A Bosnian laboratory which pioneered new techniques to identify victims of the Balkan wars is to help identify the unknown dead of Hurricane Katrina.
The ICMP was set up to identify Bosnian war victims
The Sarajevo-based International Commission on Missing Persons (ICMP) will seek to extract DNA profiles from 350 samples provided by US authorities.
Katrina killed more than 1,200 people when it hit in August, and four months on, many bodies remain unidentified.
The southern state of Louisiana, which requested the help, was hardest hit.
The ICMP was set up by the international community in 1996, in the aftermath of the Bosnian conflict, to identify about 30,000 people missing from the wars in the former Yugoslavia.
Hurricane Katrina put the lives of many people in extreme danger
It developed specialist large-scale DNA extraction techniques and has helped name 6,000 of the 12,500 Bosnian war dead who have been identified.

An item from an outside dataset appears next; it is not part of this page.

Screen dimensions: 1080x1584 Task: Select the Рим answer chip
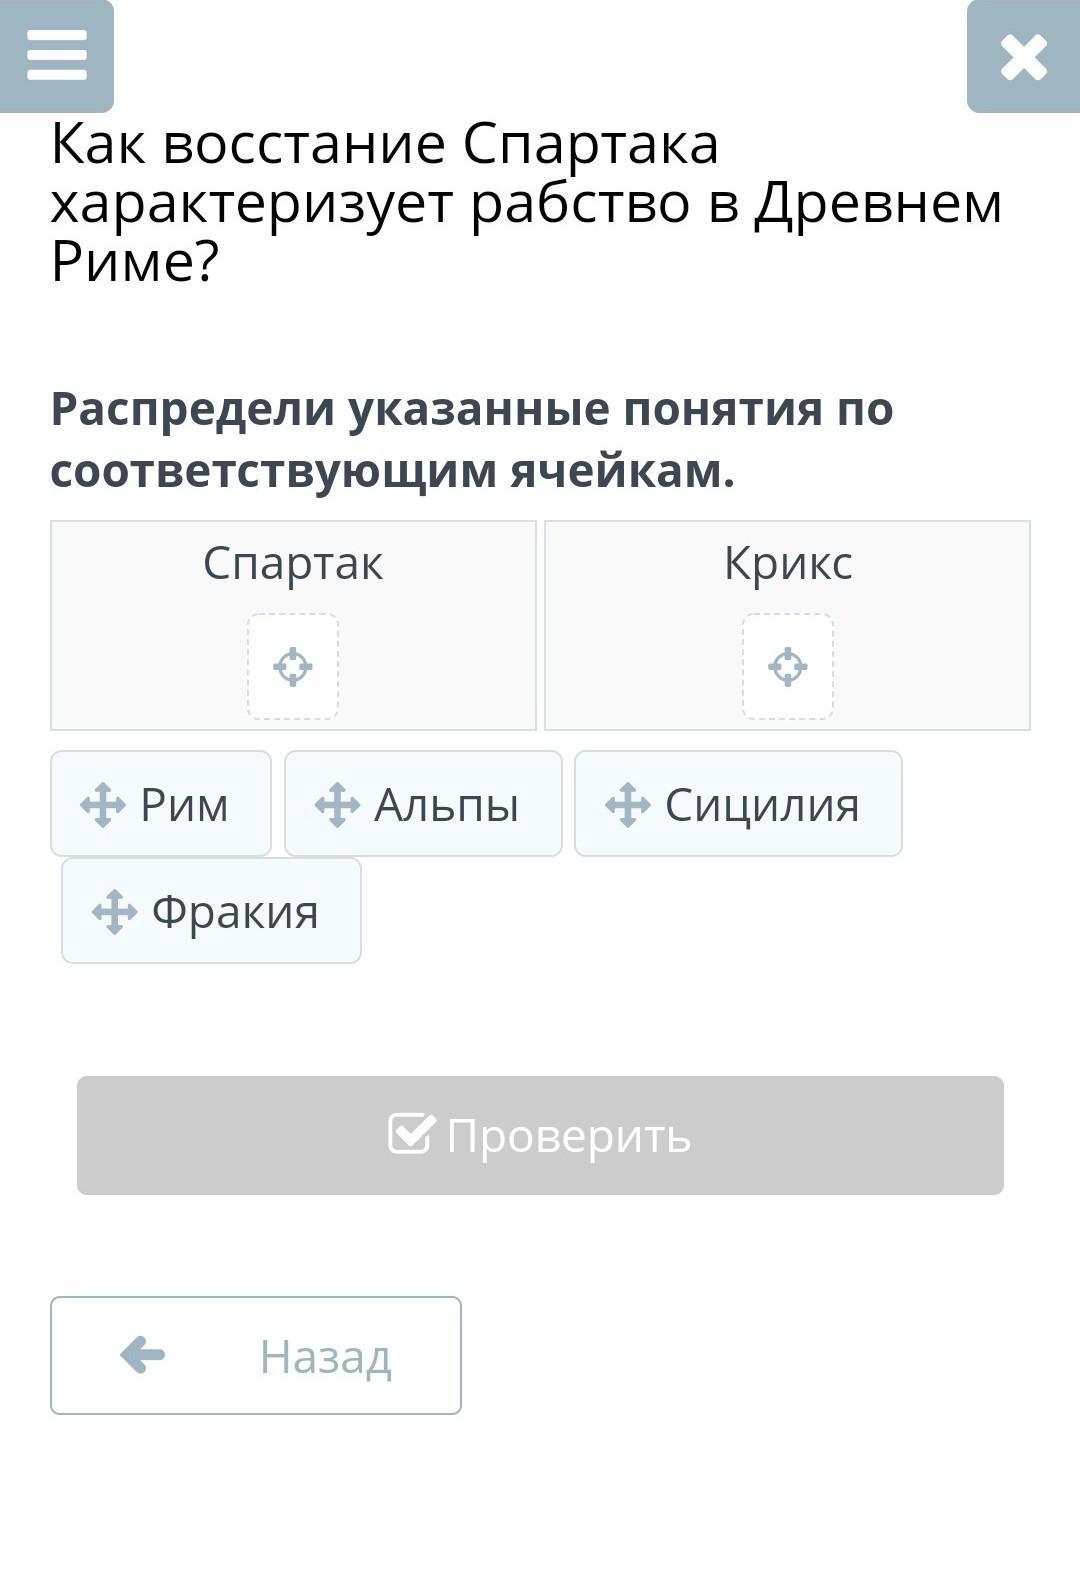[x=161, y=804]
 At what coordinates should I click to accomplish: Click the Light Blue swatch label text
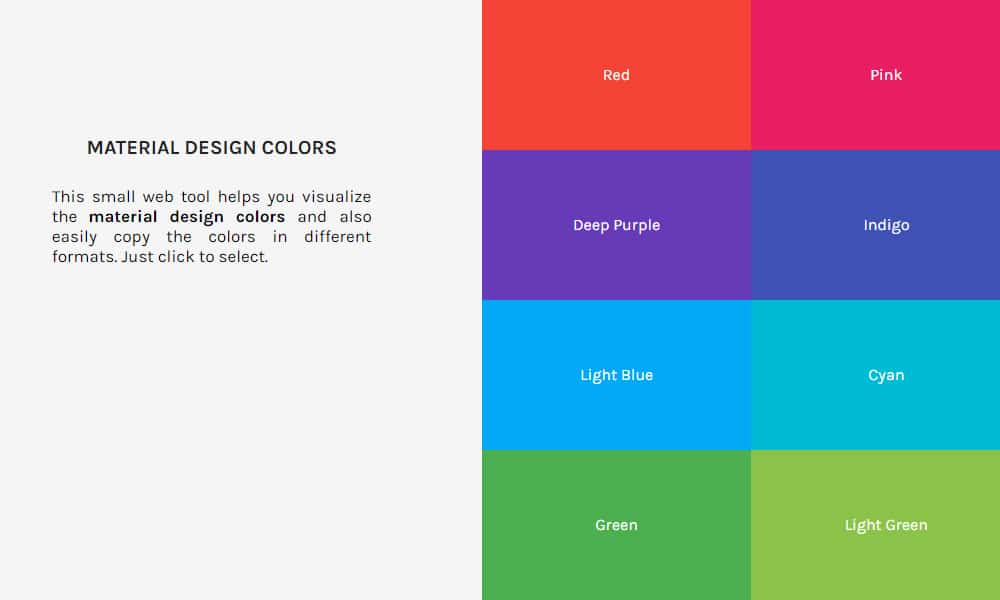pos(616,375)
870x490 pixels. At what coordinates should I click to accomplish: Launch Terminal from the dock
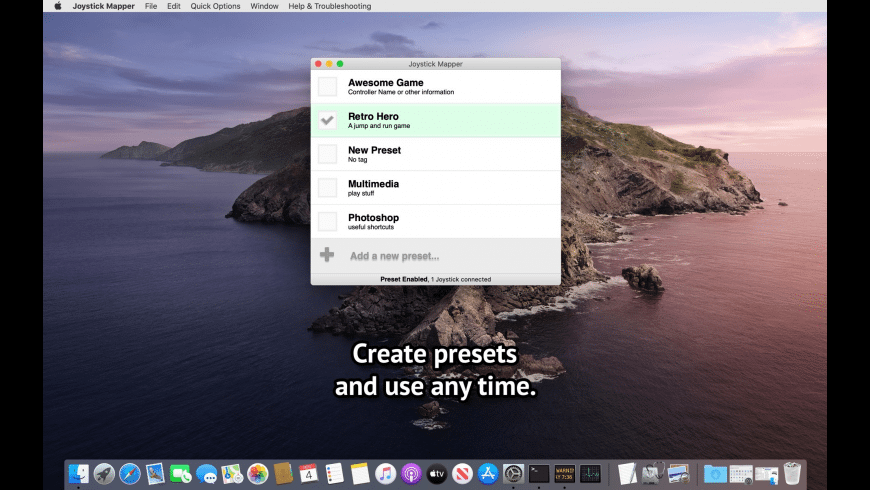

It has also worked with the Thai authorities to help identify people killed in the Asian tsunami, as well as those investigating the attacks on the World Trade Center and people missing in Iraq.
ICMP chair, James Kimsey, said the organisation was hopeful of a high success rate in naming unidentified Hurricane Katrina victims.
"Hurricane Katrina is a relatively recent disaster and in this case the quantity of DNA is much higher than in older bones," he said.
Many of the bodies retrieved from the aftermath of Katrina were so decomposed that standard identification was impossible.
Dental records, often used in such cases, had been washed away in the storm, making DNA analysis the only viable option.
After a DNA profile is extracted from the bone samples provided, the ICMP will return the information to the US where it will be matched with the DNA profiles of family members.